Твой недостойный, но любящий брат Джек».
Като машинально скомкал пергамент. За каждым словом слышался ироничный, бесшабашный тон Джека. Он ни минуты не сомневался, что его брат действительно жарится сейчас в адском пламени — хотя даже адские муки вряд ли прибавят ему рассудительности.
Первым порывом маркиза было швырнуть послание в камин, но что-то удержало его руку. С тяжелым вздохом он расправил листок и прижал ладонью к дубовому столу. Как давно скончался Джек? Письмо датировано прошлым месяцем. До Грэнвилла оно шло не меньше трех недель. Может ли девчонка до сих пор находиться в Эдинбурге? И если да, то как, во имя всего святого, прикажете искать ее в военной сумятице, охватившей все приграничные земли?

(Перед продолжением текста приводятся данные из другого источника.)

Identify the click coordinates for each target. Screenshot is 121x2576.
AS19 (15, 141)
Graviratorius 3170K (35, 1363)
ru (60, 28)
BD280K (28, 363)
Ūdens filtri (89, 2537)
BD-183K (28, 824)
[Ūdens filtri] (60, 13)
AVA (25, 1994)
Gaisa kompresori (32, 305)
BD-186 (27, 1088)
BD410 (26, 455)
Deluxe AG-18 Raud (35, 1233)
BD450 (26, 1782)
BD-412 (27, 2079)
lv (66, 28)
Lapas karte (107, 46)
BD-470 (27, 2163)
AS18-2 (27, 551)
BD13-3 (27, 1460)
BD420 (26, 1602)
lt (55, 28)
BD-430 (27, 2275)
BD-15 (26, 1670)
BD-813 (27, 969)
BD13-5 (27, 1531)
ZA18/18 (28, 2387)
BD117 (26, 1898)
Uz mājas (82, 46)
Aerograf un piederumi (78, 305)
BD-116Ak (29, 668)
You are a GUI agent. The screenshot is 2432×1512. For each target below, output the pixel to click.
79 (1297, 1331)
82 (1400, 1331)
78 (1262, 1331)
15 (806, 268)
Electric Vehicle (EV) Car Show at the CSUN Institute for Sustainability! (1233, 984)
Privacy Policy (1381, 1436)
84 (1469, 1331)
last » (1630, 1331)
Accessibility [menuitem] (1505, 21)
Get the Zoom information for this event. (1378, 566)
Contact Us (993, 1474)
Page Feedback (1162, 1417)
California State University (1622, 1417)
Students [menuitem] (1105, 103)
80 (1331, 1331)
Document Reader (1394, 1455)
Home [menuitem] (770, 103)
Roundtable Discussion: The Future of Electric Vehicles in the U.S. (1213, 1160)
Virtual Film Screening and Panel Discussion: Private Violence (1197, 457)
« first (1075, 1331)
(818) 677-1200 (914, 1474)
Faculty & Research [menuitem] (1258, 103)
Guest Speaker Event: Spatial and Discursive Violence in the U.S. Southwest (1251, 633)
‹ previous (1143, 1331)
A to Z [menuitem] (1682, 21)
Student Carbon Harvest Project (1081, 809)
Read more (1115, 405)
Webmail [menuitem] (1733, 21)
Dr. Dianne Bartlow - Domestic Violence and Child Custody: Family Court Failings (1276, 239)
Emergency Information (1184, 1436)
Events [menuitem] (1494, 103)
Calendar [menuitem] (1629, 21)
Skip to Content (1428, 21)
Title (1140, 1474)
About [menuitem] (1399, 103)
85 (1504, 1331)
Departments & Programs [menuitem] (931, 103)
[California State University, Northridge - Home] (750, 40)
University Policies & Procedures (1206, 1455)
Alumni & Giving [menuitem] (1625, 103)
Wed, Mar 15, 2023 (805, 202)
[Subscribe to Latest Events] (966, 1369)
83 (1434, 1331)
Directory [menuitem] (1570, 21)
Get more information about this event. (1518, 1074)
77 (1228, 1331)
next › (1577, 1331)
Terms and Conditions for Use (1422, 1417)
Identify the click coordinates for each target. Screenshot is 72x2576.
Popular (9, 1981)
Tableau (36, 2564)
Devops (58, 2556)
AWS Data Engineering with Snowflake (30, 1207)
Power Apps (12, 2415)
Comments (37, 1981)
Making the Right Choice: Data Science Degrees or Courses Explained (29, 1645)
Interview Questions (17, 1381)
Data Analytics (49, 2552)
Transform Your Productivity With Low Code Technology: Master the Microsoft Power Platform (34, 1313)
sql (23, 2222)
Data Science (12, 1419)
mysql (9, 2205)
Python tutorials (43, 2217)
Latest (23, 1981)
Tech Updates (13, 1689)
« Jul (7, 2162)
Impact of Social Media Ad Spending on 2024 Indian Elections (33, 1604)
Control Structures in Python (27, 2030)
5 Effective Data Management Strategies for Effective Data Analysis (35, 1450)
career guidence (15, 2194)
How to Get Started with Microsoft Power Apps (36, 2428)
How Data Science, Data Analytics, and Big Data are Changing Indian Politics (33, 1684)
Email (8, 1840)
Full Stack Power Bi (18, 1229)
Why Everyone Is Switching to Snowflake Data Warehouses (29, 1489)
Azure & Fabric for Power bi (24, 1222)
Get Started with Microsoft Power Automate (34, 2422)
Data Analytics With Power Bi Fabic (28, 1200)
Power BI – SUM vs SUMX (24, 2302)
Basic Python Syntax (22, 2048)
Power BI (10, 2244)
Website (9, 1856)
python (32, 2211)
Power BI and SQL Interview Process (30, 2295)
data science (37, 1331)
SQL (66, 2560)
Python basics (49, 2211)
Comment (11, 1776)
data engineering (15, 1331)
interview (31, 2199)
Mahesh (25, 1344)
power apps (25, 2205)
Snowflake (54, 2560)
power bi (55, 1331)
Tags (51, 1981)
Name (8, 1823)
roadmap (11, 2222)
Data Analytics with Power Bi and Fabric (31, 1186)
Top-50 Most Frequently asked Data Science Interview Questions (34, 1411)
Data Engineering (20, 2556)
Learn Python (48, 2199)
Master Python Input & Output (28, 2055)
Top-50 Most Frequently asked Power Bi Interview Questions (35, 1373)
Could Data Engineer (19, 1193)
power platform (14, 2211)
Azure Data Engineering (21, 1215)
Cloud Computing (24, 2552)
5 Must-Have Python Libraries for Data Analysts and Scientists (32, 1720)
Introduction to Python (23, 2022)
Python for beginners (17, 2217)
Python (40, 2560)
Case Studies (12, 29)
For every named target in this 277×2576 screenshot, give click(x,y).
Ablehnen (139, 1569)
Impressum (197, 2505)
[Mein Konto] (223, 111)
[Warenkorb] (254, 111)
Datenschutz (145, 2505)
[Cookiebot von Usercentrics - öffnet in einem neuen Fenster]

Еще два с половиной года назад, в день своей свадьбы, Като знал, что гражданская война неизбежна. Карл Первый зашел слишком далеко в своей необузданной жажде власти. Чернь, подогретая парламентскими говорунами, взбунтовалась. И вот уже два года страну раздирают жестокие противоречия, когда брат идет против брата, а сын — против отца. Уже не раз армии короля и парламента сходились в кровавых схватках, и все же, несмотря на ужасные потери, ни одна из сторон так и не смогла одержать решительной победы. С наступлением зимних холодов активные военные действия затихли, и к концу 1643 года в руках приверженцев короны оказался весь север Англии. Но теперь им бросала вызов новая сила. Шотландцы подняли знамя парламента и под командованием лорда Левена пересекли границу Йоркшира, внеся сумятицу в расстановку военных сил Карла Первого.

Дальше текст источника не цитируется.